Sigue Martín Rodríguez “El rock nacional es un movimiento…No se puede separar el surgimiento de “Manal” o de “Almendra” del surgimiento de ERP o Montoneros”. A continuación se pregunta “¿Qué tenían que ver los primeros hippies del bar La Cueva con los primeros militantes de las organizaciones armadas?” y se contesta “Eran parte de una misma generación”. ( Mirtha Legrand y Eva Perón también ¿y?) A esta altura uno ya espera lo obvio, lo que yo llamo “El peronismo es la Iglesia Católica sin sotana” y lo que García Elorrio (ex seminarista) titulará “Cristianismo y Revolución”. Un poco más adelante dirá “El rock no dice tomemos el poder. Dice olvidemos el poder” (pag. 197).
En el artículo que subí a este blog el 1 de octubre de 2025 (es mi segundo artículo) que titulé “A B C…….X….Z…Y…” (resumo) digo que entre finales de los 60 y hasta 1982, fue un tiempo de sangre; y como en anteriores capítulos de la saga, las posiciones era polares “sistema” o “revolución” y afirmo que yo opté por la “epojé” que es una puesta entre paréntesis; no es huída es búsqueda” (los remito al artículo para no repetirme). Luego, curiosamente, y para mí sorpresivamente en el Epílogo a su polémico, y excelente libro, Martín Rodríguez entiende y suscribe (aunque peronisa la solución; lo cual para mí es repetir, lo que ya fue) que el equilibrio está en el tres, por aquello de Padre, Madre, Hijo, por el místico tres en la masonería, la tercera posición “ni yanquis, ni marxistas, peronistas”, las tres ramas del peronismo : política, sindical, feminista, y las tres banderas justicia social, independencia económica y soberanía política. Afirma que ningún sistema bipolar sobrevive y a toda orquesta concluye “No somos nazis, no somos fascistas, no somos bolcheviques. A un paso de ser nada, somos dignos: Estado, clase media y peronismo, nuestro campo de fuerza”.

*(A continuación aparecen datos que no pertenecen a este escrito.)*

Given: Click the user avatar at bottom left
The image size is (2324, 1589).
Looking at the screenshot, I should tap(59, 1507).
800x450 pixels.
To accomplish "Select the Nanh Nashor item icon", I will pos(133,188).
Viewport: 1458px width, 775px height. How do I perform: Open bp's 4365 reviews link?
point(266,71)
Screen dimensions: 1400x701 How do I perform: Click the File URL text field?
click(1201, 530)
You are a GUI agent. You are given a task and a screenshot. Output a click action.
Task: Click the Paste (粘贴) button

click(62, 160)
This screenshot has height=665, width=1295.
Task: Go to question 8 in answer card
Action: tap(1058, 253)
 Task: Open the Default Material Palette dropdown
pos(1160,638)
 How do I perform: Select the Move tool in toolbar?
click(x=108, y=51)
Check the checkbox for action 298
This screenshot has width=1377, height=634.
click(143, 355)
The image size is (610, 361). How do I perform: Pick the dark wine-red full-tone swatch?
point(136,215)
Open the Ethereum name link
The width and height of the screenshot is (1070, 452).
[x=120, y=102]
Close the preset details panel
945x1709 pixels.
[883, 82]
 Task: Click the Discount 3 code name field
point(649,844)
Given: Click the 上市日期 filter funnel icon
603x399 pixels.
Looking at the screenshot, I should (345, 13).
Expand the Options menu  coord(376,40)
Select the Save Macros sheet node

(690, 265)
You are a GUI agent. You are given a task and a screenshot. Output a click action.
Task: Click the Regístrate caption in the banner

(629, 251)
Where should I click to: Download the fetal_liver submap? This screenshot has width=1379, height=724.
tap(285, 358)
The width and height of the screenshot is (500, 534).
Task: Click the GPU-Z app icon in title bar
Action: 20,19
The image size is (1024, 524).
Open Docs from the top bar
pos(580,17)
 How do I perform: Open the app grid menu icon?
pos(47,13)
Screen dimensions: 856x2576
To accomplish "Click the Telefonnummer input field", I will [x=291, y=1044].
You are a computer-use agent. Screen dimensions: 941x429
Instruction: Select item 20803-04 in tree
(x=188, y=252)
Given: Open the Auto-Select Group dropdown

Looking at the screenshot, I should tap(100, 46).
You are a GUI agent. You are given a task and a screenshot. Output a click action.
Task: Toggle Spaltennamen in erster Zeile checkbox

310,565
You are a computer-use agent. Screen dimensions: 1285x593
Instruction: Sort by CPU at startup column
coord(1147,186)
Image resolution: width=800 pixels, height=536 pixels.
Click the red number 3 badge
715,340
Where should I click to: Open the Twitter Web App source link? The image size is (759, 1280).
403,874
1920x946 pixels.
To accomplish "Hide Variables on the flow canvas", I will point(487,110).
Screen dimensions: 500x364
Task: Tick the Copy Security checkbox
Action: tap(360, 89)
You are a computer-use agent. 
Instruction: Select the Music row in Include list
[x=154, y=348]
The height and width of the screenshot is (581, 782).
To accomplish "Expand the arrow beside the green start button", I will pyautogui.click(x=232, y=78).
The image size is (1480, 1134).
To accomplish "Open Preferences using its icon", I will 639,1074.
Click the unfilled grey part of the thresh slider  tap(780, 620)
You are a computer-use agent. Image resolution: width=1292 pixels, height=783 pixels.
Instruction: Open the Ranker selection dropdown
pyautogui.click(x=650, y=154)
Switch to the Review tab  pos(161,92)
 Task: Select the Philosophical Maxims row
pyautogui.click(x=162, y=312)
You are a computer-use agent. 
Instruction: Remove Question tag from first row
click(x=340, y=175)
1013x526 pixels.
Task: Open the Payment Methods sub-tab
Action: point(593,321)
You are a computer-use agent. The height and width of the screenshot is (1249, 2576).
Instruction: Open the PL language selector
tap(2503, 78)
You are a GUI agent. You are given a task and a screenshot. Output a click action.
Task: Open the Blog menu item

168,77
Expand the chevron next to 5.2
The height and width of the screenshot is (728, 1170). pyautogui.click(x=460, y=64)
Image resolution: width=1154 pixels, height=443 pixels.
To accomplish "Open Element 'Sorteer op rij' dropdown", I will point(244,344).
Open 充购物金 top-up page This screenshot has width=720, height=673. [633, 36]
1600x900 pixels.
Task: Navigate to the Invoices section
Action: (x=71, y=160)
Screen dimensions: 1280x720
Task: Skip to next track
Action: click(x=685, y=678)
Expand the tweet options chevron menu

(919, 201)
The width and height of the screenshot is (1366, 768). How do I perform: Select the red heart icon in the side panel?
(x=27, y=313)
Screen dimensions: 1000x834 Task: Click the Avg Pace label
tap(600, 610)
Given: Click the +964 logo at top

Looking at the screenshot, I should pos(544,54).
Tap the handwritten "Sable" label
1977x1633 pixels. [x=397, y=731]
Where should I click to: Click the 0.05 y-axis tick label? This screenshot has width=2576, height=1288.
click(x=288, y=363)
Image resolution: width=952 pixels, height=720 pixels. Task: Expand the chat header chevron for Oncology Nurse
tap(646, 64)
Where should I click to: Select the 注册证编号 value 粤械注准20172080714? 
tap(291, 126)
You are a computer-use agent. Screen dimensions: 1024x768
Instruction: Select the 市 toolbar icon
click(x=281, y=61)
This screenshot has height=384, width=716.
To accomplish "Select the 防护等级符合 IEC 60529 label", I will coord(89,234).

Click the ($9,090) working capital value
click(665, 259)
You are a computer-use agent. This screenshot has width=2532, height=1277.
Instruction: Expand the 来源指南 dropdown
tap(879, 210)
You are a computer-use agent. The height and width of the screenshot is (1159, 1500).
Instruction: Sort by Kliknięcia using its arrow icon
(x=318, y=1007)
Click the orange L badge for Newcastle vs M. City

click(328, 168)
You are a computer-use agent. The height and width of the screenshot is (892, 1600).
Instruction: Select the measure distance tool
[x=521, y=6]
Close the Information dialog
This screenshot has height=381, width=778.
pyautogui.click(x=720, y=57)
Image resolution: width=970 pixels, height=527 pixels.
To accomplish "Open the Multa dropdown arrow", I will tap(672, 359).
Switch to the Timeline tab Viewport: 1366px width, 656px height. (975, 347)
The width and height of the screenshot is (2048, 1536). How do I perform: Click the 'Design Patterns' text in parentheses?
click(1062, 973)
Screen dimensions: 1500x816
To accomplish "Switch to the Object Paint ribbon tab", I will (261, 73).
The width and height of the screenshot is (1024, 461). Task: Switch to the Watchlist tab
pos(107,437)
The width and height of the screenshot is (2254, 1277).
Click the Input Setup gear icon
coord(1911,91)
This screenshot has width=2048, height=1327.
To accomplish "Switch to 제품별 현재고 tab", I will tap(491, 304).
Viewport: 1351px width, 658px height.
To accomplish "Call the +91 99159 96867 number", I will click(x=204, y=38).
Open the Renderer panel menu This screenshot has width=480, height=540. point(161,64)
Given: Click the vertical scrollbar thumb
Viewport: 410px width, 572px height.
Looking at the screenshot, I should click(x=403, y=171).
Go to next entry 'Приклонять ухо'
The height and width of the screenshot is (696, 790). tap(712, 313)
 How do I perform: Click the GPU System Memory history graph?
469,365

La Cueva: Porro, sexo y rock. Montoneros: Balas, Disciplina, Poder.
Mi campo de fuerza:
Individuo, Pensamiento, Libertad.
Mis ídolos Heráclito de Éfesos, que siendo jefe político de su tribu, deja los símbolos de la autoridad a su hermano y sube a la montaña a pensar de qué se trata esto de estar vivo por un rato y muerto eternamente. Diógenes de Sínope, el desnudo habitante del tonel, el cínico, el que ante la pregunta del Emperador, el Magno, el Divino Alejandro ¿Qué es lo quiere amigo? le responde, “Correte que me tapas el Sol, pero además no soy tú amigo”. San Francisco de Asís, que en pobre sayal, sandalias gastadas y acompañado de perro pulgoso se presenta al Papa Inocencio III y le dice que en el pomposo Vaticano, se vuelve a crucificar a Jesús. Ludwig Wittgenstein quien renuncia a la segunda inmensa fortuna del Imperio Austro Húngaro y se va a pensar a una cabaña en el bosque mirando a un lago.
En fin entre La Cueva y la Guerrilla, entre Perón y el Papa, elegí a los 15 años buscar por los caminos del mundo y tratar de entender, sigo en el intento. Reitero mis condolencias y mi respeto a todos los que lloran a su ídolo.